Metal Enrichment of The Primordial Interstellar Medium through 3-D Hydrodynamical Evolution of The First Supernova Remnant

The long-term evolution of supernova remnants (SNRs) in the primordial interstellar medium (ISM) with an inhomogeneous structure is calculated to investigate metal enrichment of the primordial gas. For this purpose, we have constructed a parallel 3-D hydrodynamics code incorporating the radiative cooling and self-gravity. The self-gravity and radiative cooling develop the inhomogeneous structure of the ISM from a small perturbation with a power-law spectrum.

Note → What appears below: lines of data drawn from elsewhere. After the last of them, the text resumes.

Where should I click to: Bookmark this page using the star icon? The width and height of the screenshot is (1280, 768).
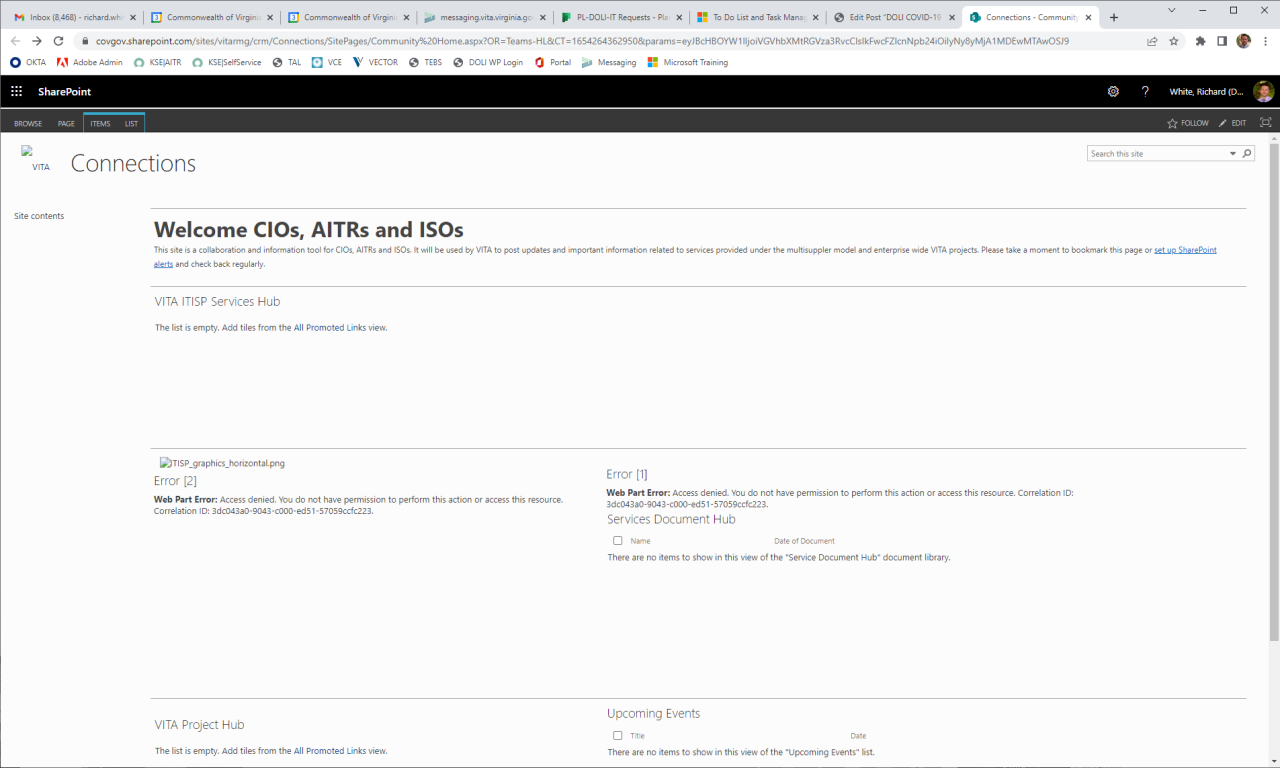pyautogui.click(x=1174, y=41)
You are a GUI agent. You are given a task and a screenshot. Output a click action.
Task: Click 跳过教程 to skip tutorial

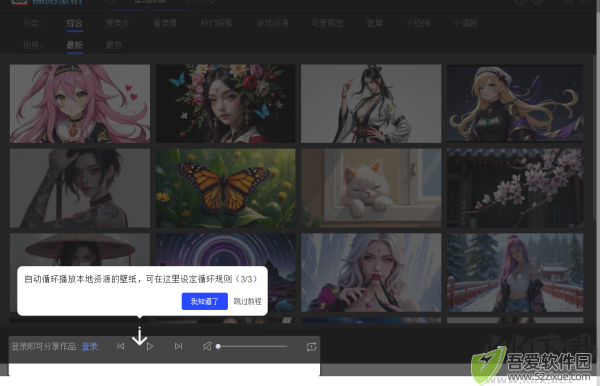click(x=248, y=301)
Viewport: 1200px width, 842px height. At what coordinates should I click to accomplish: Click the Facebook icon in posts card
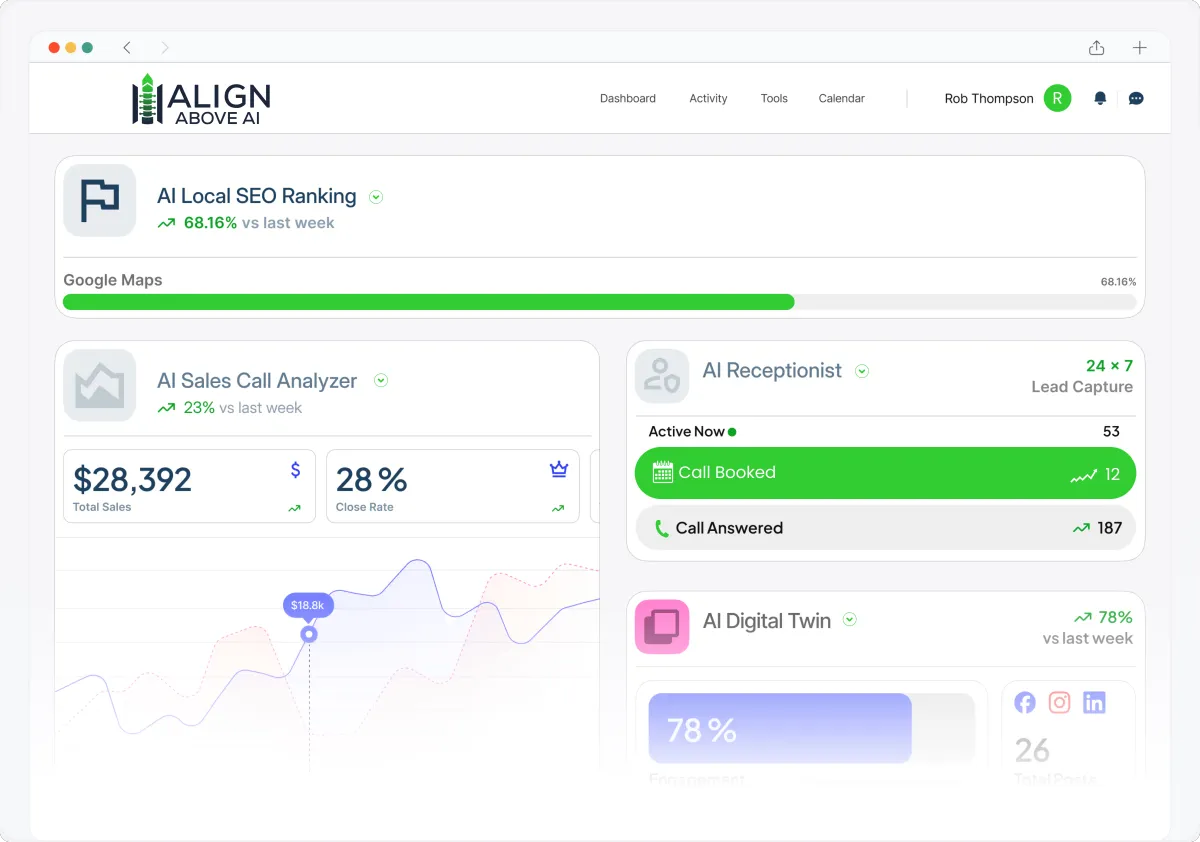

The resultant density ranges from 0.5 cm$^{-3}$ to 10$^6$ cm $^{-3}$. Calculations for a supernova (SN) with the progenitor mass of 20 solar mass are performed as the first step of a series of our study. It is found from the results that a single SN distributes some of newly synthesized heavy elements into a dense filament of the ISM with densities ranging from 100 to 10$^4$ cm$^{-3}$ depending on where the SN explodes. Thus, the metallicity [Mg/H] of the dense filaments polluted by the SN ejecta becomes $-2.7\pm0.5$. From these filaments, the first Population II stars will form. This value is in accordance with the previous analytical work (Shigeyama & Tsujimoto 1998) with accuracy of $\sim 0.3$ dex.